Published on Tuesday 3 April 2012 by in Blog with no comments

In our Blog from the CxO mini seminar I showed how poorly we score on ‘Customer and Service Culture’. The group of IT leaders from the event went away nodding in agreement that this indeed was something that needed serious attention. As the echo’s of the mumbling affirmations retreated with them to the bar, a few questions occurred to me that we hadn’t had time to discuss. ‘What is a Customer and Service focused Culture’? ‘What does the underpinning desirable behavior actually look like’? ‘How can we recognize we are starting to become a Customer and Service focused organization’?

It is more than the IT leader going back to work after the conference and sending an email ‘As from today we will be a Customer and Service focused culture’, and then patting him, or herself, on the back proudly declaring ‘So! That was the organizational culture sorted out……what’s next?’This also isn’t what we meant when we said ‘No management commitment’ was the number 1 cause of resistance to ITSM improvement programs. ‘What?

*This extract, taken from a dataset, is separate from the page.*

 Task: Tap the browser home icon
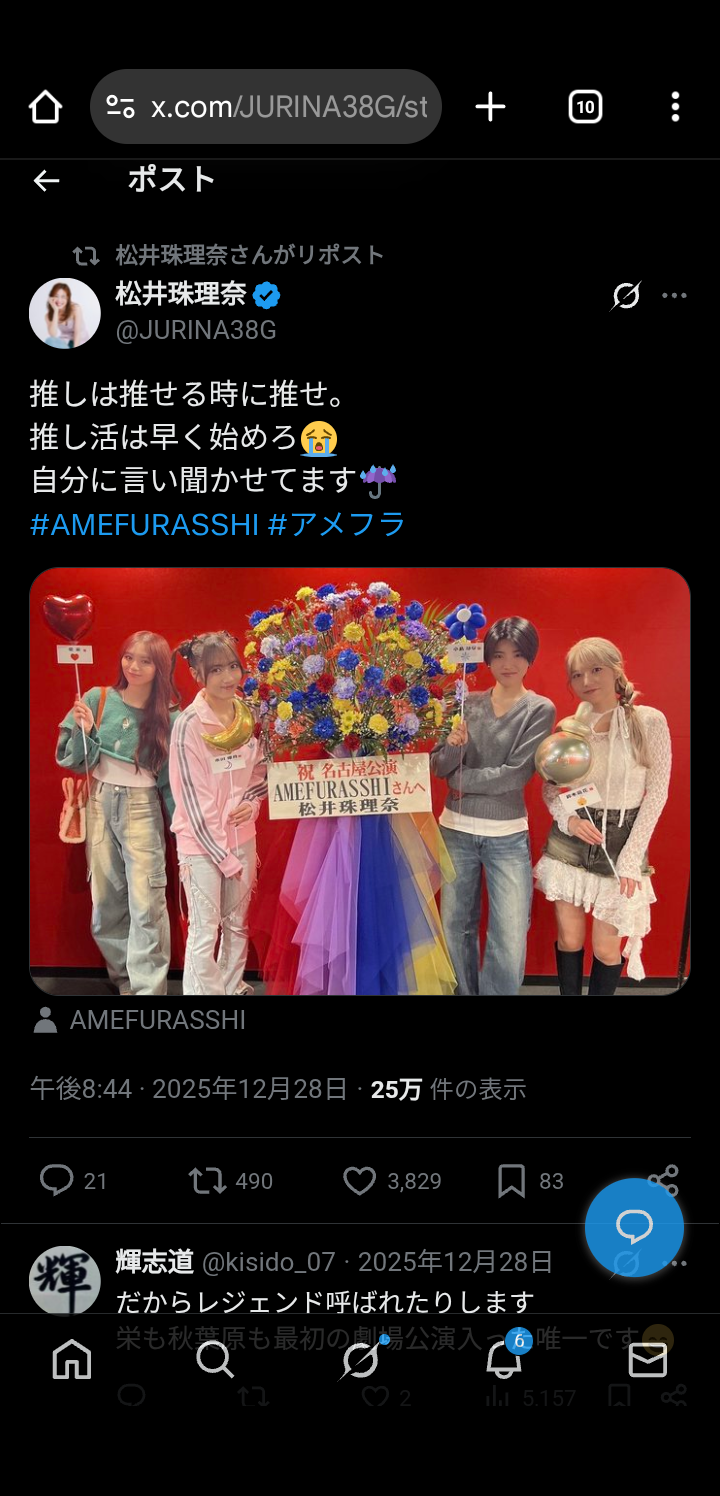[x=46, y=107]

You mean commitment is more than simply telling everybody this is what I want?’ asks the IT leader.

I decided to go back through the findings of 2000 IT professionals who have participated in the business simulation Apollo 13 an ITSM case experience, to summarize their key findings and take-away’s about Customer & service focus.

 

Let the following list of key take-away’s be a starting point for discussion within the ITSM community so that we can agree what it actually means. Go and use this list to discuss with your senior IT leadership team. Is this what we mean? Discuss with the leaders what ‘management commitment’ looks like in all this?

  • The Customer pays, The Customer decides if they are getting ‘quality’ for the money spent. The Customer decides if IT Service management is ‘worth investing in’. The Customer decides if we are ‘delivering value’.
  • We must ‘engage’ with the business, at all levels. Ask if they are ‘satisfied’, ask what needs ‘improving’.
  • Treat customers with ‘respect’. Treat Customers the way you would want to be treated yourself.
  • We must develop ‘trust’ with the customers before they will really believe we can become a strategic partner.
  • Don’t make assumptions about what the Customer wants or thinks, verify it. We need to learn to ‘listen’ to what the customer is saying. We need to ‘integrate’ the Customer in the processes to prevent the Customer from ‘falling out of sight and out of mind. It is easy to forget the Customer in the hectic of the daily operation.
  • We need to identify what is important to the business and to ‘understand their processes’ and ‘priorities’ so that we can say how ITSM will help. We must know the ‘impact’ of what we do on the business.
  • We ‘all need to understand’ how important the customer is. Saying the Customer is important is different to acting as if the Customer really is important. ‘All in IT need to know’ what the customer needs are and what we have ‘promised to deliver’. ‘All in IT must take responsibility’ for meeting these promises.
  • We must be ‘open, honest and direct’ with customer information even if it is not what they want to hear. We must communicate in terms and ‘language the customer understands’.  Present facts to the Customers and involve them in making decisions and choices and setting priorities.
  • We must ‘dare to say no’ to the business and justify why, but come with alternative solutions.
  • Don’t promise anything with ‘ensuring’ it can be delivered. ‘Confront’ each other on the ‘promises’ made to the Customers.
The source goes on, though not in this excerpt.